Acid fracturing treatments are used to enhance gas production from tight, deep carbonate reservoirs in Saudi Arabia.The produced gas has a regional variation between 0 and 10 mol% H[2]S. This variation in H[2]S content has impacted the metallurgy of well tubulars used in these areas.Gas wells in the high H[2]S area are completed with low-carbon steel (L-80 and C-95); those in the low H[2]S area are completed with super Cr-13 tubulars.
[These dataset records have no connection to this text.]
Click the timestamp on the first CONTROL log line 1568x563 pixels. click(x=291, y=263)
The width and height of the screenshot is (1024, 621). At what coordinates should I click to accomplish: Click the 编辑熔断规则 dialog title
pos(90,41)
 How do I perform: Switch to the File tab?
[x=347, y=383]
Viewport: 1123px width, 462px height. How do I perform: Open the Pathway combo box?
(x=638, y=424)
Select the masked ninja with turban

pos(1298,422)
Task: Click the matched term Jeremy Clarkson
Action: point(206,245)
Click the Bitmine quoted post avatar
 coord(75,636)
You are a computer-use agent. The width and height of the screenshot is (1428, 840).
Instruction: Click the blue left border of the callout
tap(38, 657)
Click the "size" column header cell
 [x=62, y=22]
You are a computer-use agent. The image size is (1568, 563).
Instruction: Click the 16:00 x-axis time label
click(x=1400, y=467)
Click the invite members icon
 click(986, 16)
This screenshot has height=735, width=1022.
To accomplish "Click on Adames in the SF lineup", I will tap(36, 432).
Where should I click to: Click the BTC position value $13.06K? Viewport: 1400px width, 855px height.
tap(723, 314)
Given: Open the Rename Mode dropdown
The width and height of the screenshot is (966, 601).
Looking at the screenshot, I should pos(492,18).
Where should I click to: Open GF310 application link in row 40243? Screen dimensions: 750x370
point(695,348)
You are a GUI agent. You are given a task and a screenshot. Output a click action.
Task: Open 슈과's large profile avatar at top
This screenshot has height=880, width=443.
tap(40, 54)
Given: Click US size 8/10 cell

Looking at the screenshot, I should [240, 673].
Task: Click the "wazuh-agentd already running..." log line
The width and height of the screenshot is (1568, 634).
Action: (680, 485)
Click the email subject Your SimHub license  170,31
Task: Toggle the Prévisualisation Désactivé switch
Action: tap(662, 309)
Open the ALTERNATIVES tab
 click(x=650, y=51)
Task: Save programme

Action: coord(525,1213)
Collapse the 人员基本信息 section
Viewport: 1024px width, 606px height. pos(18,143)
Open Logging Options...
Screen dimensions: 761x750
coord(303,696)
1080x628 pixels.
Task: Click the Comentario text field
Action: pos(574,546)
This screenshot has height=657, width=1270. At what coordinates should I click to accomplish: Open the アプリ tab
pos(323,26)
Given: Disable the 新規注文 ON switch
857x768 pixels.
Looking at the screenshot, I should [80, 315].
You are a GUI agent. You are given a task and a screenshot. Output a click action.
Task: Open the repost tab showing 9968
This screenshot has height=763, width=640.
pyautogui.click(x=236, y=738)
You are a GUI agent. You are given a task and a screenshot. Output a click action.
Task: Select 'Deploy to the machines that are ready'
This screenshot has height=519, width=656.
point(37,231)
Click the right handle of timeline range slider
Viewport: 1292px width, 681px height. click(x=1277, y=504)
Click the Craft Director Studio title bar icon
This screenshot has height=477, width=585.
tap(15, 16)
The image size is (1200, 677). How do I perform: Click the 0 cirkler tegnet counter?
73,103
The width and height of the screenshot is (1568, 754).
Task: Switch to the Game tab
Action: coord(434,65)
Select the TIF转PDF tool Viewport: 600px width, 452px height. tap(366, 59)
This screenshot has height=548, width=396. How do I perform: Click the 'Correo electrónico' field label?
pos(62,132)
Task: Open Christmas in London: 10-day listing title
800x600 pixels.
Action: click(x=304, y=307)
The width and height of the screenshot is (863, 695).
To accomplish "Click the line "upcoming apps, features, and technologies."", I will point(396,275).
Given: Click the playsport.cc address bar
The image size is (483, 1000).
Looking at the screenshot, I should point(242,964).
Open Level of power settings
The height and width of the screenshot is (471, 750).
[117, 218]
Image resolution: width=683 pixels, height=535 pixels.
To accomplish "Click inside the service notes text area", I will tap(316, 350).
Acid systems used to fracture these wells included: regular, emulsified, and in-situ gelled acids, all based on 28 wt% HCl.However, 15 wt% HCl - 9 wt% formic acid was used to stimulate wells completed with super Cr-13 tubing. High temperatures (275ºF) encountered in deep wells, the presence of high H[2]S content and the use of large volumes of concentrated acids render corrosion control of tubulars a very difficult task.

Experiments were performed to develop a cost-effective acid system to enhance the productivity of deep gas wells, while maintaining the integrity of well tubulars.Acid fracturing treatments were monitored in the field and well flow back samples were collected following these treatments.The concentrations of key ions were measured in these samples including iron and manganese for completions with low-carbon steel tubulars and chrome, molybdenum, and nickel for completions with super Cr-13.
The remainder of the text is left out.